Di tempatku mengajar itu masih mendingan gajinya. Karena di tahun 2019 kemarin, saat aku pindah mengajar di SD Negeri sebagai ASN, ternyata gaji guru honorer di SD kebanyakan berkisar dari angka Rp150.000-300.000/bulan. Sungguh kecil, kan?

Boleh Baca: Sederet Alasan Mengapa Menjadi Guru SD Itu Menyenangkan

Itulah mengapa aku selalu bingung mengapa pemerintah mencantumkan julukan sebagai “Pahlawan Tanpa Tanda Jasa” kepada guru. Apa hakikat mereka memberi julukan tersebut, karena bila ditilik dari sisi gaji, angkanya sungguh sangat jauh dari kata sejahtera.

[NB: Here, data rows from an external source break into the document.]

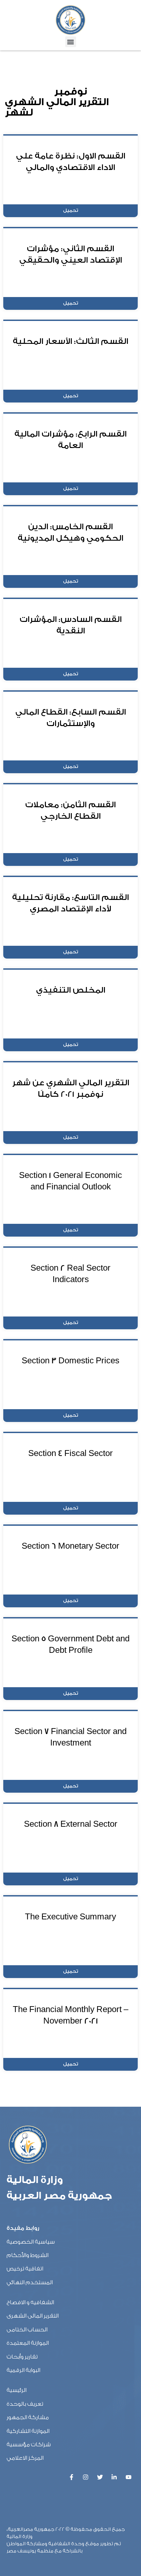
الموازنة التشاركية (28, 2431)
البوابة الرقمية (23, 2370)
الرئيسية (17, 2390)
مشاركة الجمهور (28, 2417)
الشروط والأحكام (28, 2255)
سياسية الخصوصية (31, 2242)
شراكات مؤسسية (29, 2444)
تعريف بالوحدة (25, 2404)
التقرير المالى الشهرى (33, 2316)
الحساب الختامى (27, 2329)
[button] (70, 41)
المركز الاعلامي (25, 2458)
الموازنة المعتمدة (28, 2343)
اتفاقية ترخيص (25, 2269)
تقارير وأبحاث (22, 2357)
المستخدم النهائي (30, 2282)
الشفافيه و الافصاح (30, 2302)
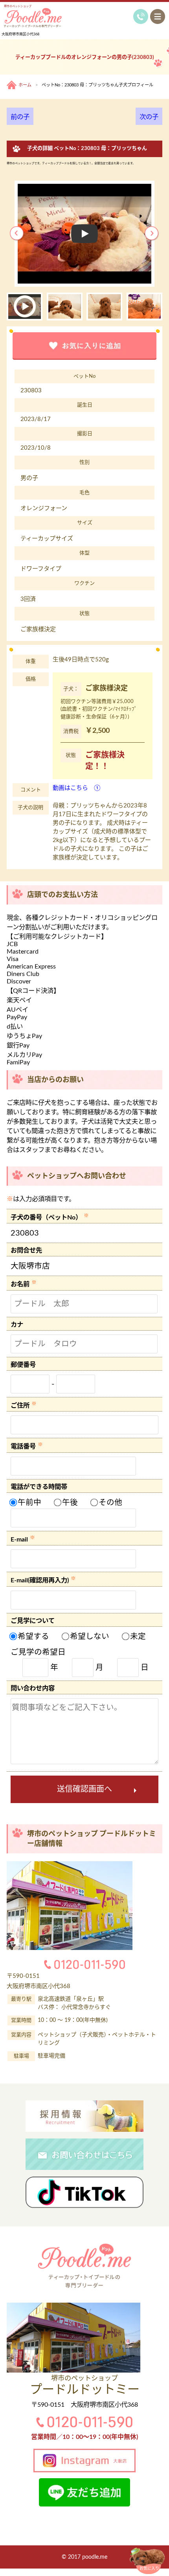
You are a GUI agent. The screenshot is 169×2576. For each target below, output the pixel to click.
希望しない (88, 1636)
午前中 (28, 1503)
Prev (17, 233)
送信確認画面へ (84, 1789)
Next (152, 233)
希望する (32, 1636)
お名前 (20, 1285)
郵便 (17, 1365)
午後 (69, 1503)
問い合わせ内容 (33, 1688)
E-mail (19, 1539)
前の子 (20, 117)
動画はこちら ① (77, 788)
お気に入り (149, 2569)
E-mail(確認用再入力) (40, 1581)
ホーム (24, 85)
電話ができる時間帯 (39, 1487)
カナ (17, 1325)
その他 (109, 1503)
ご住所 (20, 1405)
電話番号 (23, 1447)
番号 (29, 1365)
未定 (137, 1636)
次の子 (149, 117)
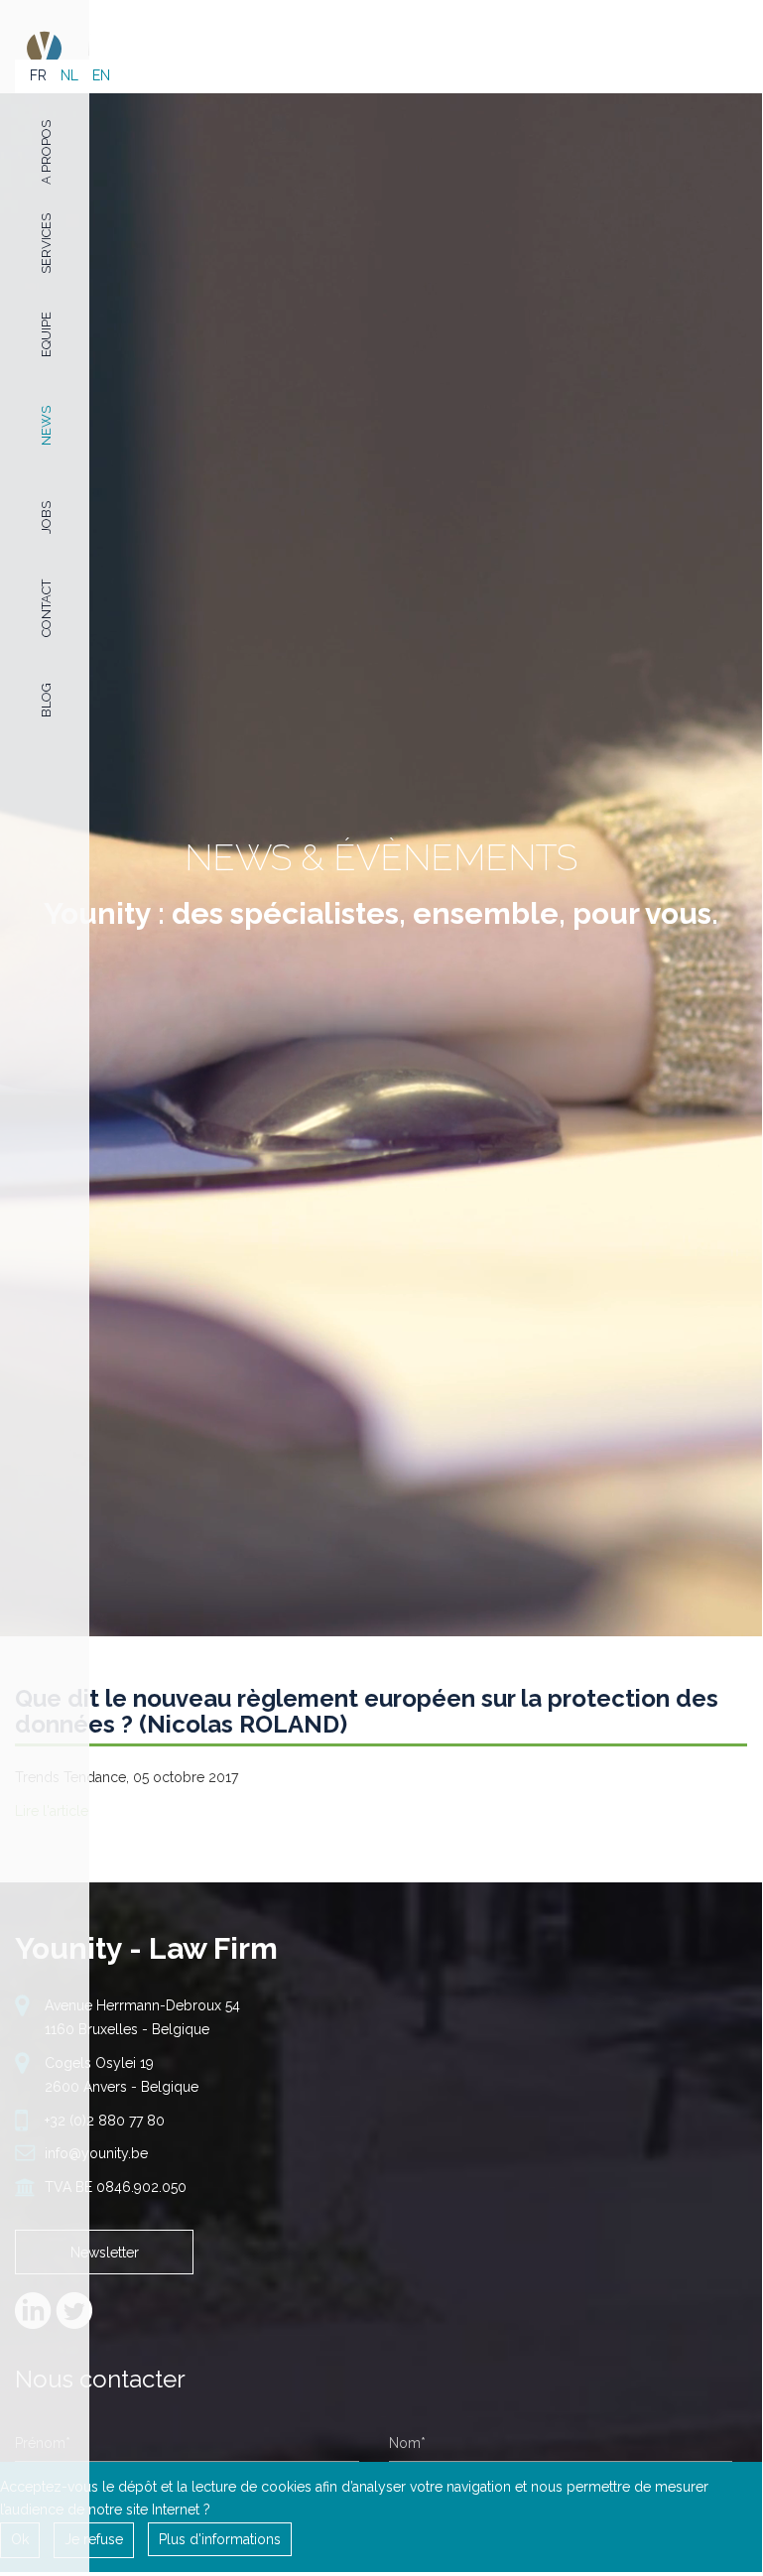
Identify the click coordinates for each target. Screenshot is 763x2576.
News (46, 426)
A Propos (46, 151)
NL (69, 75)
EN (101, 75)
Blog (46, 700)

Dan sedihnya, sekarang di tahun 2022 pemerintah mulai menggaungkan penghapusan tenaga guru honorer secara nasional.

Aih. Guru dan tenaga honorer di Indonesia sudah seperti pekerja ilegal yang abdinya tidak diakui pemerintah, ya, kan?

Kalaulah semua guru honorer di Bumi Pertiwi ini mengajar hanya demi upah yang layak, maka dapat dipastikan bahwa seluruh sekolah akan kosong.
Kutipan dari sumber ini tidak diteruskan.